§ **What this task involves**:
Please copy out every item below word for word, leaving the pictures out of your answer.

§ **Data entries**:
'''

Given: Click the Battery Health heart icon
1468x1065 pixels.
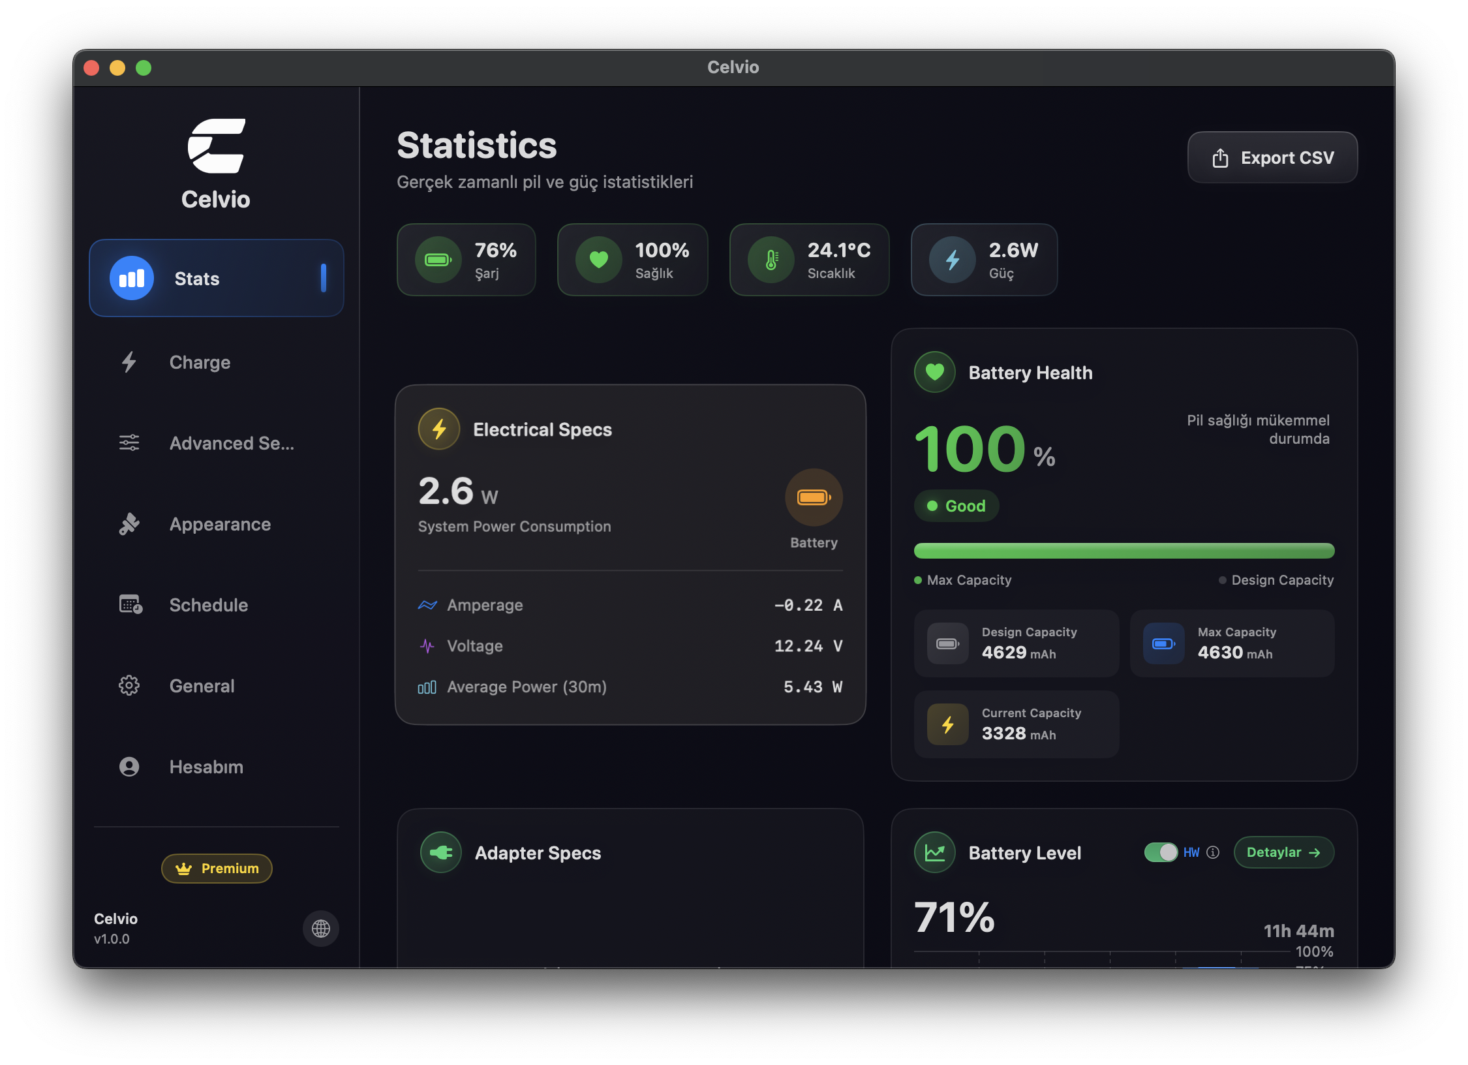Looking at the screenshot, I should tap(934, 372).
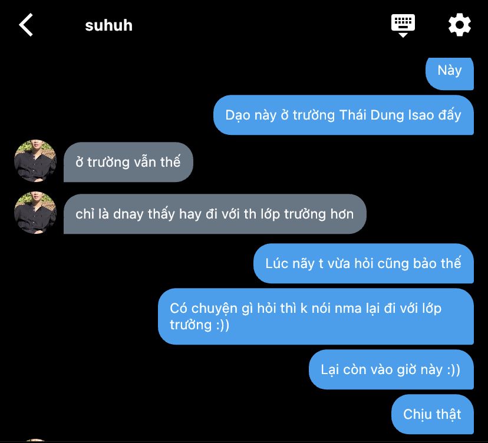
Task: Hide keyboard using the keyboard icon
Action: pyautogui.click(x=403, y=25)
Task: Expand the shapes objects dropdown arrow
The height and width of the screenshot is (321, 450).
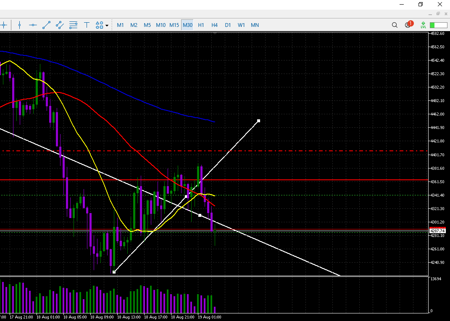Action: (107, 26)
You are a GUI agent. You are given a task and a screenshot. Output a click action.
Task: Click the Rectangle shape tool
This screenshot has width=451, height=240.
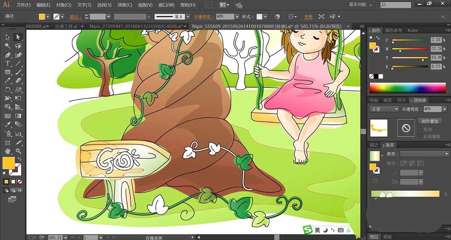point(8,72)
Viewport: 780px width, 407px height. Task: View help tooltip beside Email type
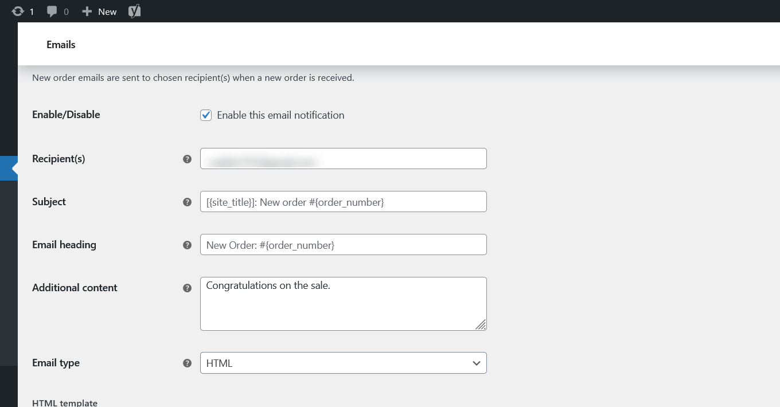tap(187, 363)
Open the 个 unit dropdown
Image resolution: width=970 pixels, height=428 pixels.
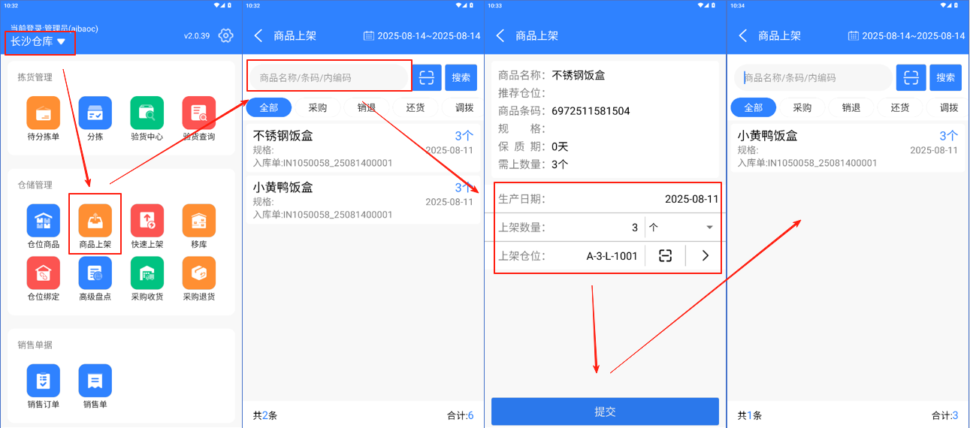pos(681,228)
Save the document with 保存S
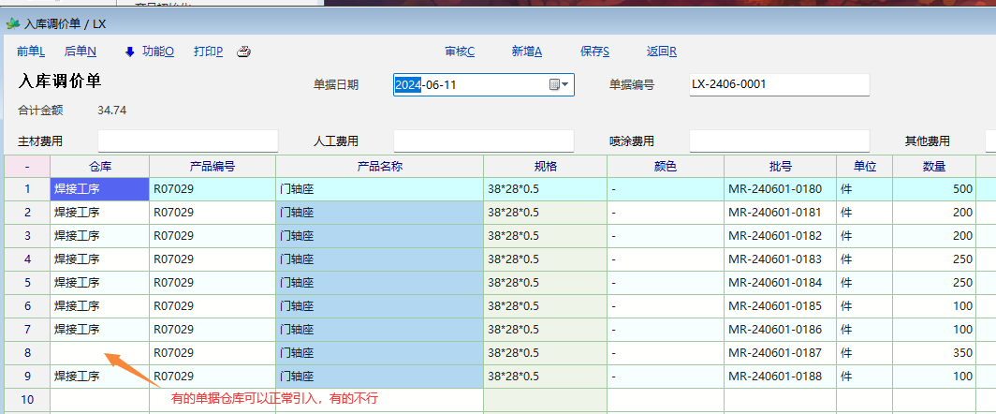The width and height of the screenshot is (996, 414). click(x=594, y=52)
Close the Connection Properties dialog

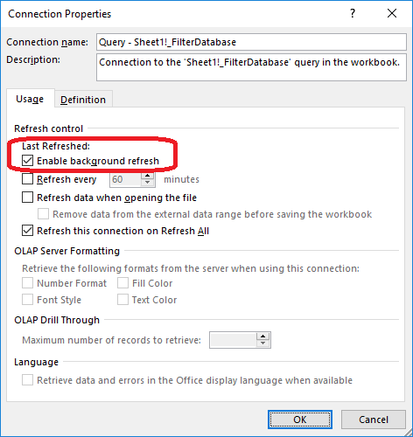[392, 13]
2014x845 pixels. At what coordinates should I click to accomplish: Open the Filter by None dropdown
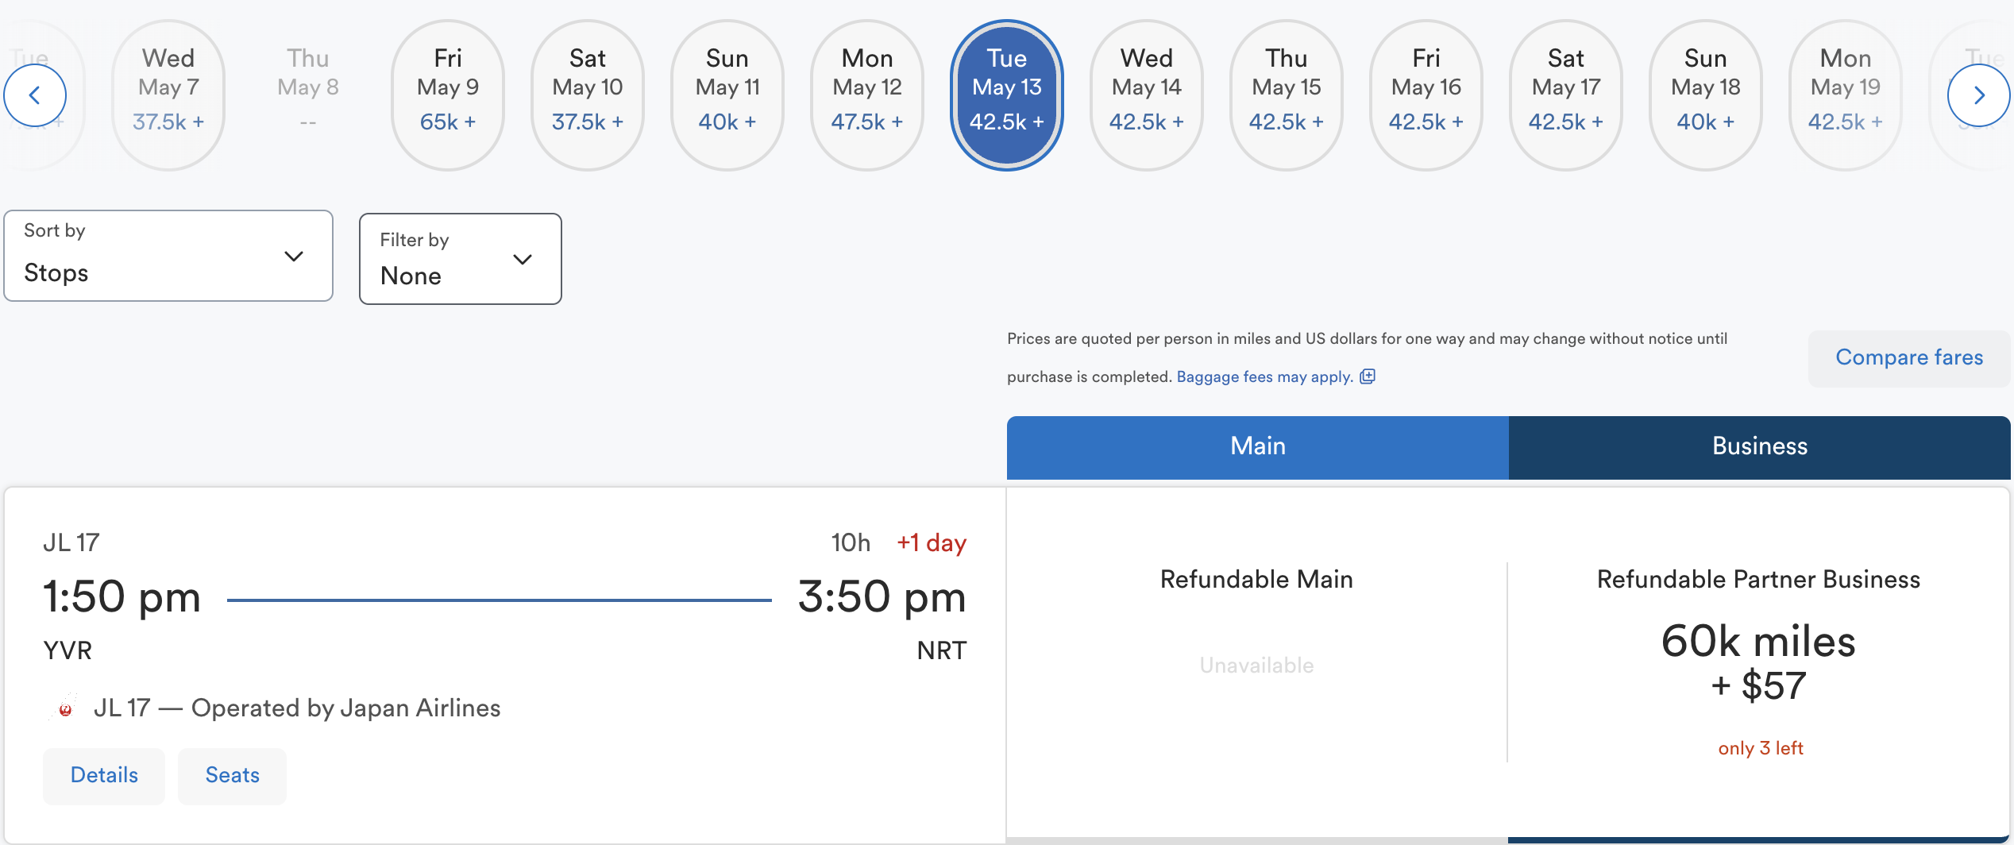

'''

§ **Response**:
Given: Click the Battery Health heart icon
1468x1065 pixels.
Looking at the screenshot, I should tap(934, 372).
Task: Hide keyboard using the keyboard icon
Action: pyautogui.click(x=403, y=25)
Task: Expand the shapes objects dropdown arrow
The height and width of the screenshot is (321, 450).
Action: (107, 26)
You are a GUI agent. You are given a task and a screenshot. Output a click action.
Task: Click the Rectangle shape tool
This screenshot has width=451, height=240.
point(8,72)
Viewport: 780px width, 407px height. Task: View help tooltip beside Email type
tap(187, 363)
Open the 个 unit dropdown
Image resolution: width=970 pixels, height=428 pixels.
pos(681,228)
Save the document with 保存S
The width and height of the screenshot is (996, 414). click(x=594, y=52)
Close the Connection Properties dialog

[392, 13]
2014x845 pixels. At what coordinates should I click to accomplish: Open the Filter by None dropdown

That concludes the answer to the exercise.